Saved data entries

────

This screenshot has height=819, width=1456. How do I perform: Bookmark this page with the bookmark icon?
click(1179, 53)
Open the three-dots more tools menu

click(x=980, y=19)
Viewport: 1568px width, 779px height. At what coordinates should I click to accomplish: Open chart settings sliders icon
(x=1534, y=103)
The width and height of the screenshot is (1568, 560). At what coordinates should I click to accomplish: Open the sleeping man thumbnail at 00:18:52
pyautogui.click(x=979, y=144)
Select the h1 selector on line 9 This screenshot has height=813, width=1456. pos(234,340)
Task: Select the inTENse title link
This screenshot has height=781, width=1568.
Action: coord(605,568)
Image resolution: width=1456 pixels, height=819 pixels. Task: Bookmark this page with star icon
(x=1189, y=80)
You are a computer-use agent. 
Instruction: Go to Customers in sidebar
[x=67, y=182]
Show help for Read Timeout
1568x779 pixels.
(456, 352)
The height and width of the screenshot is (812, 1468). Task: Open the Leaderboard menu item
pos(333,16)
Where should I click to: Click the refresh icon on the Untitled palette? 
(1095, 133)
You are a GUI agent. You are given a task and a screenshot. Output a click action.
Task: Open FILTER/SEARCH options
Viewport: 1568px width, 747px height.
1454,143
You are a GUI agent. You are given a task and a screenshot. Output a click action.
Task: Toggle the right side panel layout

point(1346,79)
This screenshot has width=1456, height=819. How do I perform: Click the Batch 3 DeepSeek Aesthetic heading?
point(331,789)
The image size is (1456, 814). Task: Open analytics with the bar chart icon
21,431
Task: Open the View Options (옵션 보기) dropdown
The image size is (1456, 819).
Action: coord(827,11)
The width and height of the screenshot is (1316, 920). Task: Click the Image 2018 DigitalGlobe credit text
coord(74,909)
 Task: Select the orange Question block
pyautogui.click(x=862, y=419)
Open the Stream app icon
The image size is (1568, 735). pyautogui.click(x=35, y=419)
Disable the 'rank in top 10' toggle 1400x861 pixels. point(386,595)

────

Reproduce each entry exactly, with nothing missing.

→ **RESPONSE BELOW**:
This screenshot has height=819, width=1456. How do I perform: Bookmark this page with the bookmark icon?
click(1179, 53)
Open the three-dots more tools menu

click(x=980, y=19)
Viewport: 1568px width, 779px height. At what coordinates should I click to accomplish: Open chart settings sliders icon
(x=1534, y=103)
The width and height of the screenshot is (1568, 560). At what coordinates should I click to accomplish: Open the sleeping man thumbnail at 00:18:52
pyautogui.click(x=979, y=144)
Select the h1 selector on line 9 This screenshot has height=813, width=1456. pos(234,340)
Task: Select the inTENse title link
This screenshot has height=781, width=1568.
Action: coord(605,568)
Image resolution: width=1456 pixels, height=819 pixels. Task: Bookmark this page with star icon
(x=1189, y=80)
You are a computer-use agent. 
Instruction: Go to Customers in sidebar
[x=67, y=182]
Show help for Read Timeout
1568x779 pixels.
(456, 352)
The height and width of the screenshot is (812, 1468). Task: Open the Leaderboard menu item
pos(333,16)
Where should I click to: Click the refresh icon on the Untitled palette? 
(1095, 133)
You are a GUI agent. You are given a task and a screenshot. Output a click action.
Task: Open FILTER/SEARCH options
Viewport: 1568px width, 747px height.
1454,143
You are a GUI agent. You are given a task and a screenshot. Output a click action.
Task: Toggle the right side panel layout

point(1346,79)
This screenshot has width=1456, height=819. How do I perform: Click the Batch 3 DeepSeek Aesthetic heading?
point(331,789)
The image size is (1456, 814). Task: Open analytics with the bar chart icon
21,431
Task: Open the View Options (옵션 보기) dropdown
The image size is (1456, 819).
Action: coord(827,11)
The width and height of the screenshot is (1316, 920). Task: Click the Image 2018 DigitalGlobe credit text
coord(74,909)
 Task: Select the orange Question block
pyautogui.click(x=862, y=419)
Open the Stream app icon
The image size is (1568, 735). pyautogui.click(x=35, y=419)
Disable the 'rank in top 10' toggle 1400x861 pixels. point(386,595)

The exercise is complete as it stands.